MATERIAL FOR THE TASK:
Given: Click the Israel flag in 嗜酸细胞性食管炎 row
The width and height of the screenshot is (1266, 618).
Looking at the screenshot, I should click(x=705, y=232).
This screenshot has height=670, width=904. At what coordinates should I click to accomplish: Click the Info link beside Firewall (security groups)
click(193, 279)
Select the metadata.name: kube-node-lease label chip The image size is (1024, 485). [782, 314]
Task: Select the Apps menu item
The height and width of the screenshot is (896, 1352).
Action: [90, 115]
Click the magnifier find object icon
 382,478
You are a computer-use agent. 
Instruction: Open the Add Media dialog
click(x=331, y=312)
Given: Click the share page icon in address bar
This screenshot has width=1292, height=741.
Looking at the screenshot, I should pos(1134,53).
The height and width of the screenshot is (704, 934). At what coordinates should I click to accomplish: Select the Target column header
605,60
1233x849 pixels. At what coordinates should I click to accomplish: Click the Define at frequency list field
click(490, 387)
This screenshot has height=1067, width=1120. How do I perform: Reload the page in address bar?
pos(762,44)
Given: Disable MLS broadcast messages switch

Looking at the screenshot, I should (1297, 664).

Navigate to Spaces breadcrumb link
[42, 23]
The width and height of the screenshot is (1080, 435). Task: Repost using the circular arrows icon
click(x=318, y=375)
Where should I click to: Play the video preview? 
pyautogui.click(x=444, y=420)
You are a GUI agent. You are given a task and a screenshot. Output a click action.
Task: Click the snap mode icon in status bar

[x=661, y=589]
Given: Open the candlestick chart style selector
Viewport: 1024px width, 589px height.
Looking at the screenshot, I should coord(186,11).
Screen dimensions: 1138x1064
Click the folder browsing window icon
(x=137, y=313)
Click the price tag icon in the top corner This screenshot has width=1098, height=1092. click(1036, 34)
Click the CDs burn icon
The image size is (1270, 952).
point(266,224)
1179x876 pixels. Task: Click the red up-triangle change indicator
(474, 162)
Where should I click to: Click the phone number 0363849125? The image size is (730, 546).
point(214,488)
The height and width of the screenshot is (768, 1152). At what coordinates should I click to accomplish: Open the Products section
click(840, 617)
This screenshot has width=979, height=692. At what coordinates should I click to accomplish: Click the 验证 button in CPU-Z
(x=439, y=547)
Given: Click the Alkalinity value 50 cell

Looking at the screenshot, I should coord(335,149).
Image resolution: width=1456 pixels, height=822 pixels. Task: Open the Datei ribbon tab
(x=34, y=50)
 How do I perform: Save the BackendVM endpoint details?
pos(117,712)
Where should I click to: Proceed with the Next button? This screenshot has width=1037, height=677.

REQUIRED ACTION: Transcribe the listing above exactly, including every line.

PROBLEM SOLUTION:
Given: Click the Israel flag in 嗜酸细胞性食管炎 row
The width and height of the screenshot is (1266, 618).
Looking at the screenshot, I should click(x=705, y=232).
This screenshot has height=670, width=904. At what coordinates should I click to accomplish: Click the Info link beside Firewall (security groups)
click(193, 279)
Select the metadata.name: kube-node-lease label chip The image size is (1024, 485). [782, 314]
Task: Select the Apps menu item
The height and width of the screenshot is (896, 1352).
Action: [90, 115]
Click the magnifier find object icon
 382,478
You are a computer-use agent. 
Instruction: Open the Add Media dialog
click(x=331, y=312)
Given: Click the share page icon in address bar
This screenshot has width=1292, height=741.
Looking at the screenshot, I should pos(1134,53).
The height and width of the screenshot is (704, 934). At what coordinates should I click to accomplish: Select the Target column header
605,60
1233x849 pixels. At what coordinates should I click to accomplish: Click the Define at frequency list field
click(490, 387)
This screenshot has height=1067, width=1120. How do I perform: Reload the page in address bar?
pos(762,44)
Given: Disable MLS broadcast messages switch

Looking at the screenshot, I should (1297, 664).

Navigate to Spaces breadcrumb link
[42, 23]
The width and height of the screenshot is (1080, 435). Task: Repost using the circular arrows icon
click(x=318, y=375)
Where should I click to: Play the video preview? 
pyautogui.click(x=444, y=420)
You are a GUI agent. You are given a task and a screenshot. Output a click action.
Task: Click the snap mode icon in status bar

[x=661, y=589]
Given: Open the candlestick chart style selector
Viewport: 1024px width, 589px height.
Looking at the screenshot, I should coord(186,11).
Screen dimensions: 1138x1064
Click the folder browsing window icon
(x=137, y=313)
Click the price tag icon in the top corner This screenshot has width=1098, height=1092. click(1036, 34)
Click the CDs burn icon
The image size is (1270, 952).
point(266,224)
1179x876 pixels. Task: Click the red up-triangle change indicator
(474, 162)
Where should I click to: Click the phone number 0363849125? The image size is (730, 546).
point(214,488)
The height and width of the screenshot is (768, 1152). At what coordinates should I click to accomplish: Open the Products section
click(840, 617)
This screenshot has width=979, height=692. At what coordinates should I click to accomplish: Click the 验证 button in CPU-Z
(x=439, y=547)
Given: Click the Alkalinity value 50 cell

Looking at the screenshot, I should coord(335,149).
Image resolution: width=1456 pixels, height=822 pixels. Task: Open the Datei ribbon tab
(x=34, y=50)
 How do I perform: Save the BackendVM endpoint details?
pos(117,712)
Where should I click to: Proceed with the Next button? This screenshot has width=1037, height=677.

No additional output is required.